Reputation: 37
I'm learning to use python and pandas and I'm wondering how can I combine something from different rows based on the cell values in two columns. In this case, i want to combine scores from same department and within same id.
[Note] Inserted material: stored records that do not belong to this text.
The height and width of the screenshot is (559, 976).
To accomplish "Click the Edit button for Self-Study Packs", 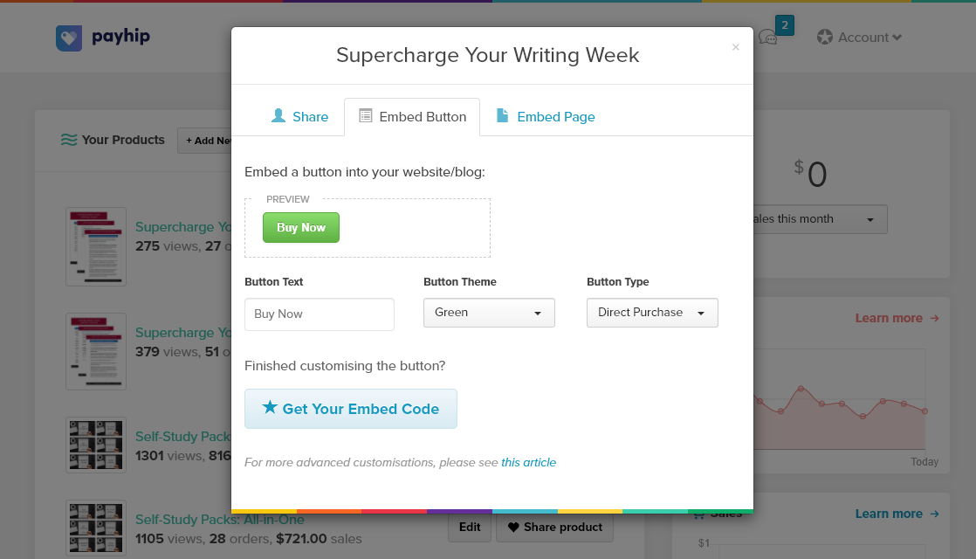I will [x=470, y=528].
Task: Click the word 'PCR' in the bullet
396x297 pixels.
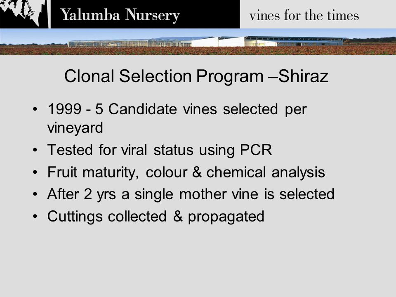Action: (256, 150)
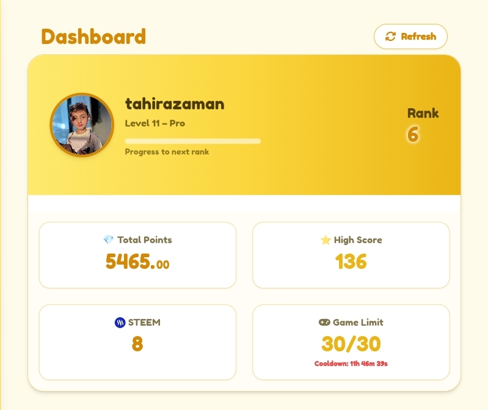The image size is (488, 410).
Task: Click the red Cooldown timer text
Action: click(x=351, y=364)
This is the simplified version of the DF I have:
id department name scoreA
abc sales eric 2
abc sales jack 3
abc marketing sofia 6
abc marketing anna 7
zzz sales jack 1
zzz sales eric 8
zzz marketing sofia 11
zzz marketing anna 1
And this is the DF I want:
id department totalScoreA
abc sales 5
abc marketing 13
zzz sales 9
zzz marketing 12
I have also a follow up question. What if there's two columns for counts and I want an average of those counts, but before averaging those values I want to multiply the scoreB by 2. Like this:
id department name scoreA scoreB
abc sales eric 2 10
abc sales jack 3 6
abc marketing sofia 6 8
abc marketing anna 7 10
zzz sales eric 8 10
zzz sales jack 2 10
zzz marketing sofia 11 4
zzz marketing anna 1 10
And this is the DF I want:
id department totalScoreA AverageScore((A+B*2)/2)
abc sales 5 18.5
abc marketing 13 24.5
zzz sales 10 25
zzz marketing 12 20
Hey thank you so much for the answers @jezrael! The first one worked as it should!
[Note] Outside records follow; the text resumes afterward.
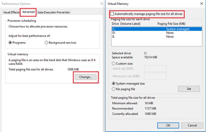
Task: Select System managed size option
Action: [x=113, y=84]
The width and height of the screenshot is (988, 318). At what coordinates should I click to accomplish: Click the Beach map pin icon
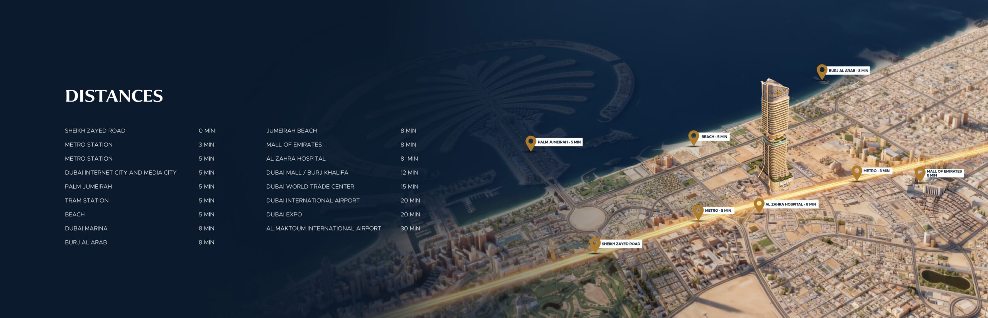point(694,137)
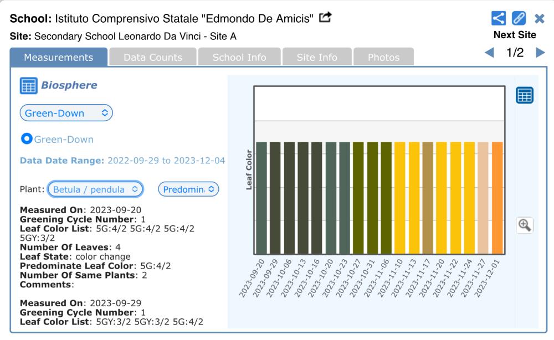554x340 pixels.
Task: Switch to the Data Counts tab
Action: 152,58
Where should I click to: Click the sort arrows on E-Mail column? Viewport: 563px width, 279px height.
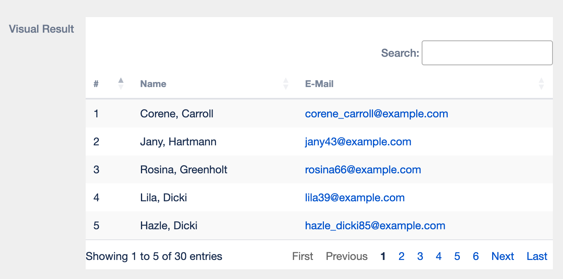pos(541,84)
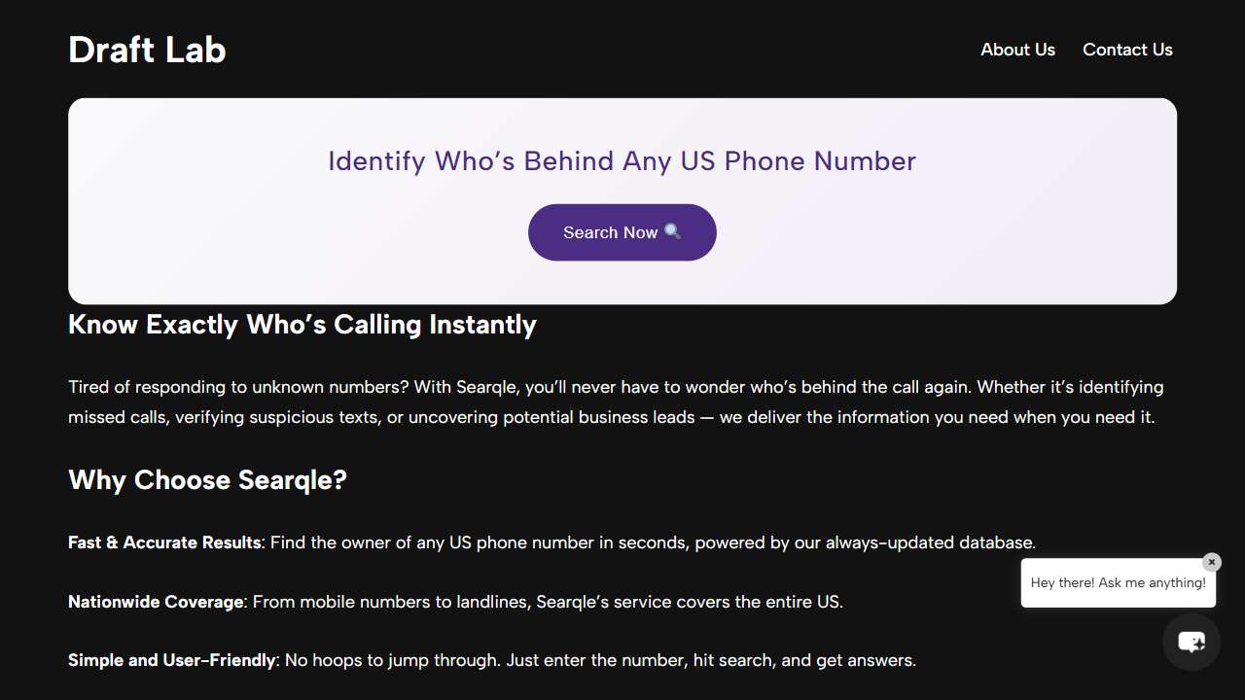1245x700 pixels.
Task: Go to the Contact Us page
Action: click(x=1127, y=50)
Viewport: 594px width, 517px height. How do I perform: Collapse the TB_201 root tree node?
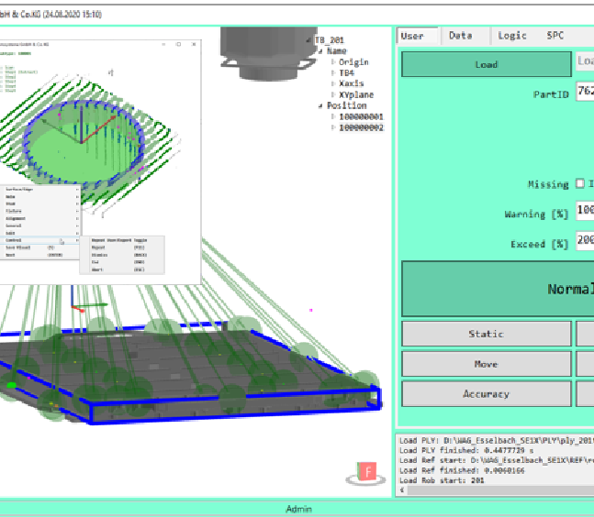308,39
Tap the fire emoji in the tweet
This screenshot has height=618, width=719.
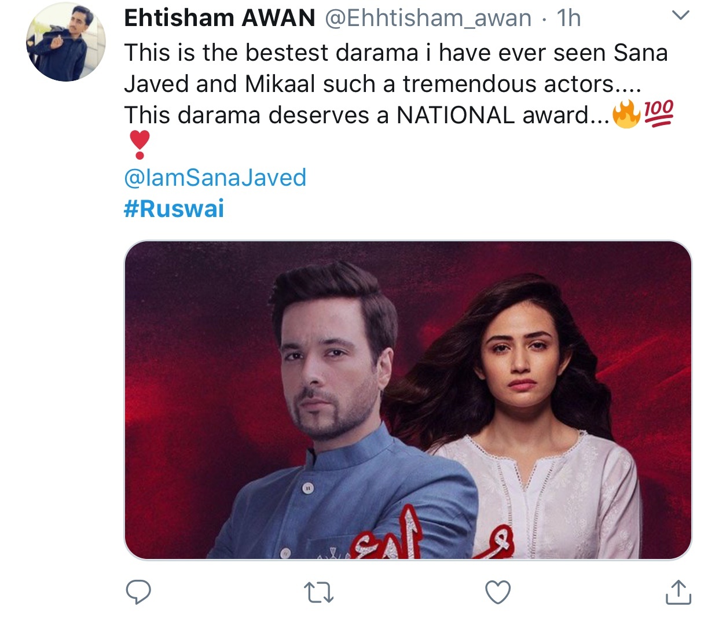click(x=626, y=114)
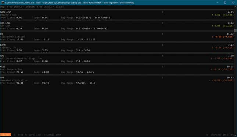237x137 pixels.
Task: Click the small glyph in the BlackBerry row
Action: [x=162, y=34]
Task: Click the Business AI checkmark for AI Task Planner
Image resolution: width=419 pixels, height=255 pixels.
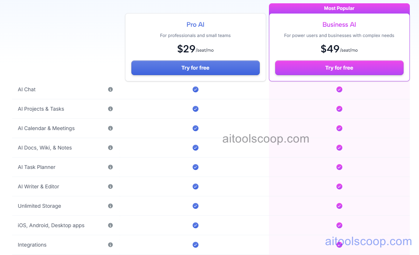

However I might've been little bit too vague for defining the second question. What I wanted is to get an "combined" mean of all the scoreB*2
's ScoreA
's for every group of every department. I give an example with values to clarify this:
From this:
id department name scoreA scoreB
zzz marketing sofia 5 4
zzz marketing anna 2
To this:
The meanAB
is (5+2+4*2)/3
(the number 3 comes from the count of the values). So how would i calculate that one because i wasn't able to do it, even with the help of your previous solution :/
id department meanA meanB meanAB
zzz marketing 3.5 4 5
Upvotes: 1
Views: 261
Reputation: 862701
First is aggregation sum
with DataFrame.groupby
:
df1 = df.groupby(['id', 'department'], as_index=False, sort=False)['scoreA'].sum()
print (df1)
id department scoreA
0 abc sales 5
1 abc marketing 13
2 zzz sales 10
3 zzz marketing 12
And second is first multiple column scoreB
, added scoreA
and used GroupBy.agg
with dictionary of aggregate functions, here sum
and mean
:
df2 = (df.assign(scoreB = df['scoreB'] * 2 + df['scoreA'])
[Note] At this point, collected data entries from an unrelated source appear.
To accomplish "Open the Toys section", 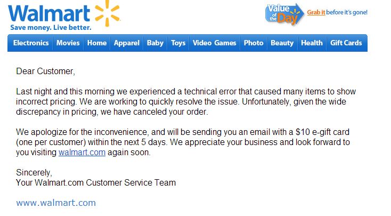I will [178, 43].
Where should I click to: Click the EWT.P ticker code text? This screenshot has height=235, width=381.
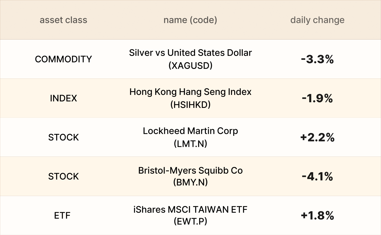(x=190, y=221)
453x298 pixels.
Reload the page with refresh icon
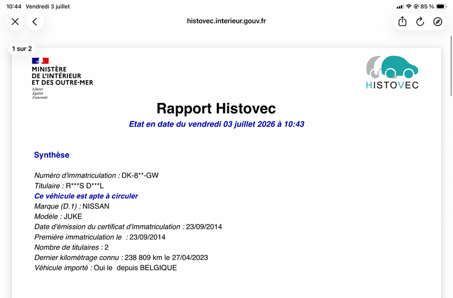pyautogui.click(x=420, y=22)
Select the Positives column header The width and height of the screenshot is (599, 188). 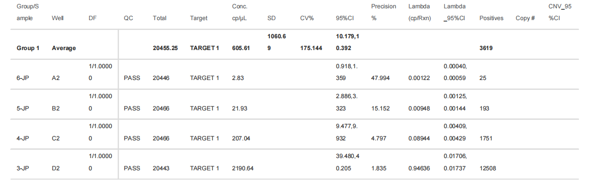tap(491, 18)
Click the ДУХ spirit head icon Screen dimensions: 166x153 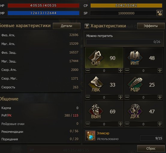[135, 111]
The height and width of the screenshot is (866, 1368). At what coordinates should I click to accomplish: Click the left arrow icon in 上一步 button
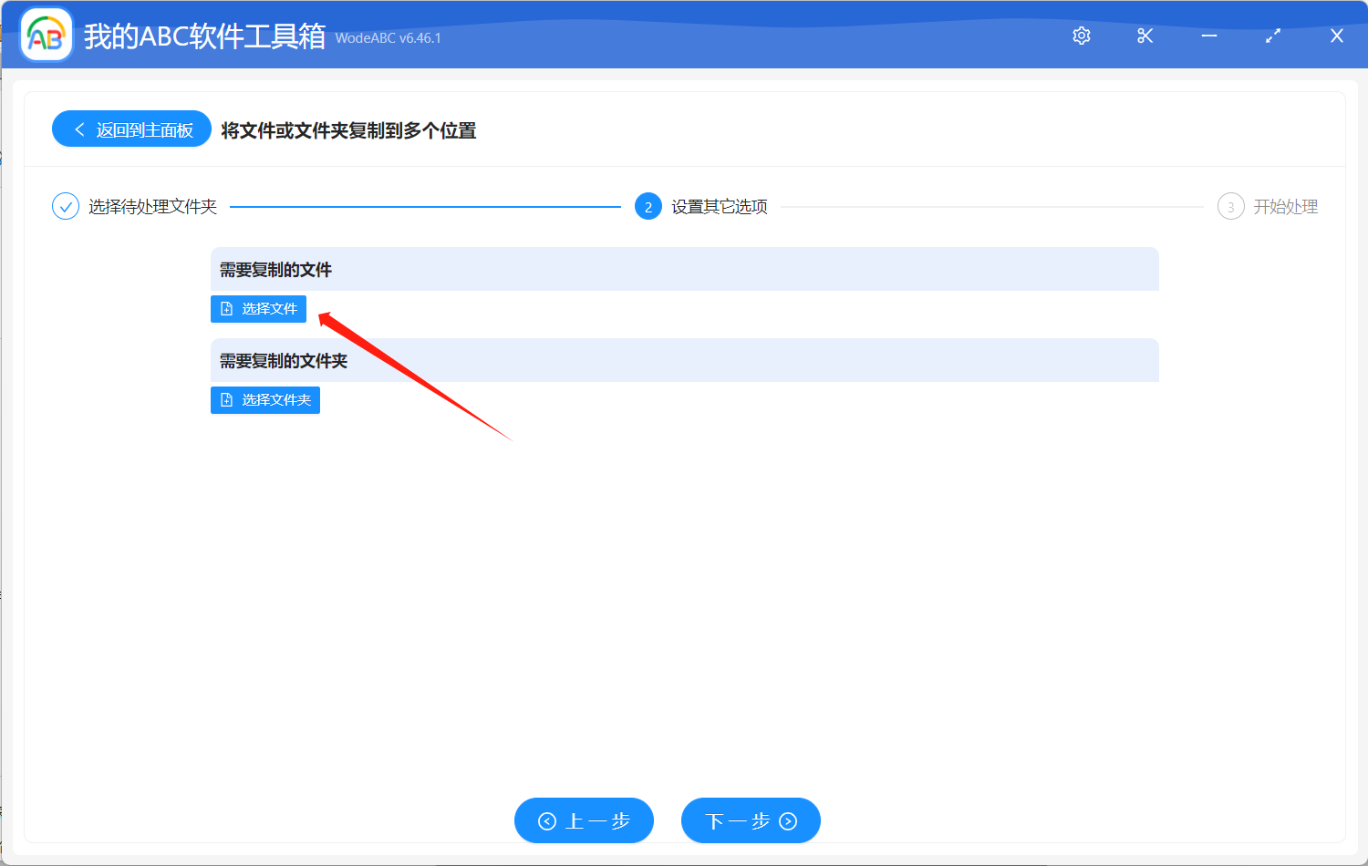(x=547, y=820)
.groupby(['id', 'department'], as_index=False, sort=False)
.agg({'scoreA':'sum', 'scoreB':'mean'}))
print (df2)
id department scoreA scoreB
0 abc sales 5 18.5
1 abc marketing 13 24.5
2 zzz sales 10 25.0
3 zzz marketing 12 20.0
EDIT:
print (df)
id department name scoreA scoreB
0 abc sales eric 2 10.0
1 abc sales jack 3 6.0
2 abc marketing sofia 6 8.0
3 abc marketing anna 7 10.0
4 abc marketing eric 8 10.0 <-changed data
5 zzz sales jack 2 10.0
6 zzz marketing sofia 5 4.0 <-changed data
7 zzz marketing anna 2 NaN <-changed data
Create new column Count
by DataFrame.count
function for get number of values with explude NaNs, then aggregate sum
and divide for mean
:
df2 = (df.assign(scoreB = df['scoreB'].mul(2).add(df['scoreA'], fill_value=0),
Count = df[['scoreA','scoreB']].count(1))
.groupby(['id', 'department'], as_index=False, sort=False)
.sum())
print (df2)
id department scoreA scoreB Count
0 abc sales 5 37.0 4
1 abc marketing 21 77.0 6
2 zzz sales 2 22.0 2
3 zzz marketing 7 15.0 3
df2['scoreB'] /= df2.pop('Count')
print (df2)
id department scoreA scoreB
0 abc sales 5 9.250000
1 abc marketing 21 12.833333
2 zzz sales 2 11.000000
3 zzz marketing 7 5.000000
Detail:
print (df.assign(scoreB = df['scoreB'].mul(2).add(df['scoreA'], fill_value=0),
Count = df[['scoreA','scoreB']].count(1)))
id department name scoreA scoreB Count
0 abc sales eric 2 22.0 2
1 abc sales jack 3 15.0 2
2 abc marketing sofia 6 22.0 2
3 abc marketing anna 7 27.0 2
4 abc marketing eric 8 28.0 2
5 zzz sales jack 2 22.0 2
6 zzz marketing sofia 5 13.0 2
7 zzz marketing anna 2 2.0 1
Upvotes: 6